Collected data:
━━━

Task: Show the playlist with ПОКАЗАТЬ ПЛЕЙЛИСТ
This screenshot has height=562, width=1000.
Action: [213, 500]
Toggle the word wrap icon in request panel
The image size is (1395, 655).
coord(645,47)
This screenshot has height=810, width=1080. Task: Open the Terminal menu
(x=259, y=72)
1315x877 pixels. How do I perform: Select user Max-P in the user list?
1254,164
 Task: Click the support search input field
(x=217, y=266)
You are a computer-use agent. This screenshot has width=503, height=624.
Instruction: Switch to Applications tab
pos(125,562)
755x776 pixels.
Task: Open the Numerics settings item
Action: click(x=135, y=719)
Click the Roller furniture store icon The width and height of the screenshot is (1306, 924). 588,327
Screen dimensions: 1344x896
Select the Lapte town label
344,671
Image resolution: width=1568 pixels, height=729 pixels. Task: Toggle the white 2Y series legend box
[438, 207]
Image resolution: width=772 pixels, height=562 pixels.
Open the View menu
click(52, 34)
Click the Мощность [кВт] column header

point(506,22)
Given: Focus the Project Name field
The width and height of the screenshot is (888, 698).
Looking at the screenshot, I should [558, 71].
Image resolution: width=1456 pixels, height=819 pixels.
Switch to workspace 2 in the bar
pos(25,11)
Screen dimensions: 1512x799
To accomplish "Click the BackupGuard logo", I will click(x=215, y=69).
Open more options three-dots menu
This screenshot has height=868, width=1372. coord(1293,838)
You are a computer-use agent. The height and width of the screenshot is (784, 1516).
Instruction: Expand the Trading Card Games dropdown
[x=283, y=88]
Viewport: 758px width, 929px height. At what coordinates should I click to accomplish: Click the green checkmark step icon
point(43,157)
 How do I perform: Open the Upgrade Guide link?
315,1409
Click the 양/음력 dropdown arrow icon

━━━

• Your instructions: Take the records shown above and output them again exactly.

• Exercise response:
Task: Show the playlist with ПОКАЗАТЬ ПЛЕЙЛИСТ
This screenshot has height=562, width=1000.
Action: [213, 500]
Toggle the word wrap icon in request panel
The image size is (1395, 655).
coord(645,47)
This screenshot has height=810, width=1080. Task: Open the Terminal menu
(x=259, y=72)
1315x877 pixels. How do I perform: Select user Max-P in the user list?
1254,164
 Task: Click the support search input field
(x=217, y=266)
You are a computer-use agent. This screenshot has width=503, height=624.
Instruction: Switch to Applications tab
pos(125,562)
755x776 pixels.
Task: Open the Numerics settings item
Action: click(x=135, y=719)
Click the Roller furniture store icon The width and height of the screenshot is (1306, 924). 588,327
Screen dimensions: 1344x896
Select the Lapte town label
344,671
Image resolution: width=1568 pixels, height=729 pixels. Task: Toggle the white 2Y series legend box
[438, 207]
Image resolution: width=772 pixels, height=562 pixels.
Open the View menu
click(52, 34)
Click the Мощность [кВт] column header

point(506,22)
Given: Focus the Project Name field
The width and height of the screenshot is (888, 698).
Looking at the screenshot, I should [558, 71].
Image resolution: width=1456 pixels, height=819 pixels.
Switch to workspace 2 in the bar
pos(25,11)
Screen dimensions: 1512x799
To accomplish "Click the BackupGuard logo", I will click(x=215, y=69).
Open more options three-dots menu
This screenshot has height=868, width=1372. coord(1293,838)
You are a computer-use agent. The height and width of the screenshot is (784, 1516).
Instruction: Expand the Trading Card Games dropdown
[x=283, y=88]
Viewport: 758px width, 929px height. At what coordinates should I click to accomplish: Click the green checkmark step icon
point(43,157)
 How do I perform: Open the Upgrade Guide link?
315,1409
Click the 양/음력 dropdown arrow icon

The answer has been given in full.